China Training Project
Issues Findings

China Trainee Group

Ninety people completed the
training in the summer of 2001.

A pioneering project to improve working conditions in shoe factories in southern China has issued its final report.

The project, funded by the MacArthur Foundation, sought to train workers and managers to identify hazards and to set up plant-wide health and safety committees. Above all, project organizers wanted to determine if it is possible to create meaningful worker involvement in health and safety programs.

A four-day training session was held in the summer of 2001 at the Yue Yuen II factory in Guangdong Province, which has 30,000 workers.

NEW!

November, 2002

The British labor magazine Hazards recently featured an article on the China training project. Click here to read the article, Made in China (in Adobe Acrobat PDF format).

Article courtesy of Hazards. For more information on the magazine, visit www.hazards.org

The training was given to 90 shop-floor workers, supervisors, and managers from three plants. The factories manufacture footwear under contract for Reebok, adidas, and Nike. (Click here to see earlier story.)

LOHP staff members Betty Szudy and Pam Tau Lee played leading roles in the project, along with Garrett Brown of the Maquiladora Health and Safety Support Network, MIT professor Dara O'Rourke, two staff members of the Hong Kong University of Science and Technology, and representatives of non-governmental organizations (NGOs) in Hong Kong and China.

The trainers' final report on the project was issued in late May, 2002 and was covered by the New York Times and Associated Press. (Click here to see the report in Acrobat PDF format.) An expanded version of the report is available on the Maquiladora Health and Safety Support Network website at www.igc.org/mhssn.


Working Women Network Bus

One of the NGOs cooperating in the project was the Chinese Working Women Network, staffed by young women who once worked in the factories.
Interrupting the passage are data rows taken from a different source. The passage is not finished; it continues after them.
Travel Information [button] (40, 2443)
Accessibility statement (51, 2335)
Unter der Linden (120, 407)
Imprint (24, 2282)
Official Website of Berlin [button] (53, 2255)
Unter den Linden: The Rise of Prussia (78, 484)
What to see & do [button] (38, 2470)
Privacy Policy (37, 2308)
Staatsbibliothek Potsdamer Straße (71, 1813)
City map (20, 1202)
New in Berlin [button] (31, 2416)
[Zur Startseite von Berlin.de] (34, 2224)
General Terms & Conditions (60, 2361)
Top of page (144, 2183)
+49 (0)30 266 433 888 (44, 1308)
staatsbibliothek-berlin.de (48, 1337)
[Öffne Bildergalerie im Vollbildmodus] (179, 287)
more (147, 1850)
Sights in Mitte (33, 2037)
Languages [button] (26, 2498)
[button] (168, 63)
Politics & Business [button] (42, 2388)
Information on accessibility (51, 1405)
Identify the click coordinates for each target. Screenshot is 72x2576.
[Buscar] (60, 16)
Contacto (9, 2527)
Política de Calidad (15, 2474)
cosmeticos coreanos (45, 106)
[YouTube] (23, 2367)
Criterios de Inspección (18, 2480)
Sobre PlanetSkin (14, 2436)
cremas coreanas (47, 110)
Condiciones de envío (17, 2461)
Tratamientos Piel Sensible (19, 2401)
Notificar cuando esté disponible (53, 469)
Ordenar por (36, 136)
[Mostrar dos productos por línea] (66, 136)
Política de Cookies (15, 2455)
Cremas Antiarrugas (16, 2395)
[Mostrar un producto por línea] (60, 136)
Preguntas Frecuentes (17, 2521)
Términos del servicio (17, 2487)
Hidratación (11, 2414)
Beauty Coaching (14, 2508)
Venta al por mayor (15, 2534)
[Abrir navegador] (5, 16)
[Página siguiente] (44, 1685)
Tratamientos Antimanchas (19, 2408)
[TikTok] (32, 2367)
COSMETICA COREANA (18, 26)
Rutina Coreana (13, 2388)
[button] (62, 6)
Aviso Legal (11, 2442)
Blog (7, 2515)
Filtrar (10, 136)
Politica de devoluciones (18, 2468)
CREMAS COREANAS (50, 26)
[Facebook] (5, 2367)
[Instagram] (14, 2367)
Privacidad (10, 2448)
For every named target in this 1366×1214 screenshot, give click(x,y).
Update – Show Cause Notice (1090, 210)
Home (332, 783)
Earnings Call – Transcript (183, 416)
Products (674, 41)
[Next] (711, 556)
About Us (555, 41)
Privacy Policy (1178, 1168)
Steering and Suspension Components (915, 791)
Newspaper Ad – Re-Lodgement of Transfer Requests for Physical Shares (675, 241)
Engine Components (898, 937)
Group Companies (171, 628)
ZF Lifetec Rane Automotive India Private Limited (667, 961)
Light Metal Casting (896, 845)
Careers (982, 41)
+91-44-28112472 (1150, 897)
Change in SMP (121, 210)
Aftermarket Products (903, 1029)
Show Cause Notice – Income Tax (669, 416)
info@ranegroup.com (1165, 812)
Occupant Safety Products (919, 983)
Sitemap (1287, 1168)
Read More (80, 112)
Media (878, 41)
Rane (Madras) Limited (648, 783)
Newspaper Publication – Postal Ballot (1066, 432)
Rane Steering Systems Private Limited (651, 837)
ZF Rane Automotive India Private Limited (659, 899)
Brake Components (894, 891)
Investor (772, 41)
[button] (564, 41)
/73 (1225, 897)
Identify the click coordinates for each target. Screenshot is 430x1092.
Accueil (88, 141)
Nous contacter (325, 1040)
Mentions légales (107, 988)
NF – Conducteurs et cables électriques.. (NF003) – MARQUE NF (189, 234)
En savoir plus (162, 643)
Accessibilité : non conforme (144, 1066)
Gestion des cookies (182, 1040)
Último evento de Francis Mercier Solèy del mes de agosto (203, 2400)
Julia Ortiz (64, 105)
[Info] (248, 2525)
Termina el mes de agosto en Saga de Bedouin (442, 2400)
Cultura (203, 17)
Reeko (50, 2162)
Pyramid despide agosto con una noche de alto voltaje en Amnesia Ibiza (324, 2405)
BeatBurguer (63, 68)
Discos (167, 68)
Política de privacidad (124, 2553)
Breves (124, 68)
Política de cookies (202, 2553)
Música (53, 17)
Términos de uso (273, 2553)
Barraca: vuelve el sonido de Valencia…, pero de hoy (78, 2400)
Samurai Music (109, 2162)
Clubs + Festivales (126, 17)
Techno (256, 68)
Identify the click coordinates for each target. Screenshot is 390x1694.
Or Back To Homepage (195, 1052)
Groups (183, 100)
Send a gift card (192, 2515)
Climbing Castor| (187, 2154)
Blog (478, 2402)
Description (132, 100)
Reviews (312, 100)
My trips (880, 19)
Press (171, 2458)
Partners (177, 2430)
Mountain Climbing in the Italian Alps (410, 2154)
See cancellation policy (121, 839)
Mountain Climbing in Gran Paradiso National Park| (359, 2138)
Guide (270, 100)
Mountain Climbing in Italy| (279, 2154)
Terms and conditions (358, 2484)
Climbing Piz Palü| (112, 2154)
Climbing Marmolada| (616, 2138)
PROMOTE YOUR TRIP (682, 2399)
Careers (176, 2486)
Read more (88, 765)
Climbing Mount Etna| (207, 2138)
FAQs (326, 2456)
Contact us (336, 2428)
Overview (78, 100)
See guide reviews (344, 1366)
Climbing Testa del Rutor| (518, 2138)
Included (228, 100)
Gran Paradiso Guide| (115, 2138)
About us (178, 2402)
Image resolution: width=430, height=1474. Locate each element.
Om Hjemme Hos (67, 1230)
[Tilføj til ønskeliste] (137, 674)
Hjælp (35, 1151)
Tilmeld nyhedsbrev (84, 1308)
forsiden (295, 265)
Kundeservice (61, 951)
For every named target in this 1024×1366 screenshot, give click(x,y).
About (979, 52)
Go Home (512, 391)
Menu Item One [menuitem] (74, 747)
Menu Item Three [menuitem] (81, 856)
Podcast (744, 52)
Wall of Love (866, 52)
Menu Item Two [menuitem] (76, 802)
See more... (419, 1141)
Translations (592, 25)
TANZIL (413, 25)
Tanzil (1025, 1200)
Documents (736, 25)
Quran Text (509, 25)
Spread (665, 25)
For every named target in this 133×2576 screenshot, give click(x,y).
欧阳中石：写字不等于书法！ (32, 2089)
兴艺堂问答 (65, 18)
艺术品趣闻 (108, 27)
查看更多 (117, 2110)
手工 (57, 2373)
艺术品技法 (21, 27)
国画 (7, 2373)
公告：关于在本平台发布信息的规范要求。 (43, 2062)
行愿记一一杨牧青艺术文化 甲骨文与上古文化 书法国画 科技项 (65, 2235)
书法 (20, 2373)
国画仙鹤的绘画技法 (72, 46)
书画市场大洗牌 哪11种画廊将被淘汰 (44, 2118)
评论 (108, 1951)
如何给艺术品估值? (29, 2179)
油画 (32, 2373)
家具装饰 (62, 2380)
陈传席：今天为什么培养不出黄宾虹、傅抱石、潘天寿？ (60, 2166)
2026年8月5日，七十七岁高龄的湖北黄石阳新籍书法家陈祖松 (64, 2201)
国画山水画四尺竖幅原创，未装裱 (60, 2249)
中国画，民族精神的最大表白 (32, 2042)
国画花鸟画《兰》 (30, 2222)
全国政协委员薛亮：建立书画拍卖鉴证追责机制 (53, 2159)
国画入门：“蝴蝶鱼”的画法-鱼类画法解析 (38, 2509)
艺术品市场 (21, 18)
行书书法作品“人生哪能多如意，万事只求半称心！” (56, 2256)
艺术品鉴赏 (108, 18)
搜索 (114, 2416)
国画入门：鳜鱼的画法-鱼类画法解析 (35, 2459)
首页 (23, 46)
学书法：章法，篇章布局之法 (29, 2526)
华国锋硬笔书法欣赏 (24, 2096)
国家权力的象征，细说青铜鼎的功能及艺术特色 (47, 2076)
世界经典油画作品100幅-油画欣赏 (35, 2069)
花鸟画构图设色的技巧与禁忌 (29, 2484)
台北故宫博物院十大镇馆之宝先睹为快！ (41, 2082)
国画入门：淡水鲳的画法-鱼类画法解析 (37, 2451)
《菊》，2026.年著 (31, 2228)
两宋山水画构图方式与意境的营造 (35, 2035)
They operate a small bus, a mobile women’s service center which travels throughout the Pearl River Delta providing information to hundreds of women factory workers on their rights.

 

Training Techniques

The 2001 training focused on recognizing, evaluating, and documenting workplace health and safety hazards. It also explored the role of health and safety committees in the workplace. Training activities included inspections of the factory’s production areas, and hands-on exercises such as hazard mapping.

Among the hazards the trainees found were frayed electrical wiring, heavy metal molds likely to slip, and inadequate ventilation of areas using toxic glues and chemicals.


T-Shirt Training Exercise

Using t-shirts, trainers explained how
chemicals affect organs in the body.


Follow-up Visit and Evaluation

Several of the project trainers visited the three factories again in March, 2002. In the final report, they note that they found the following improvements:

  • Plant-wide health and safety committees, which include a significant number of shop-floor workers, have been established at all three plants. These committees have begun regular inspections of production areas, have identified hazards, and are working with managers to correct conditions.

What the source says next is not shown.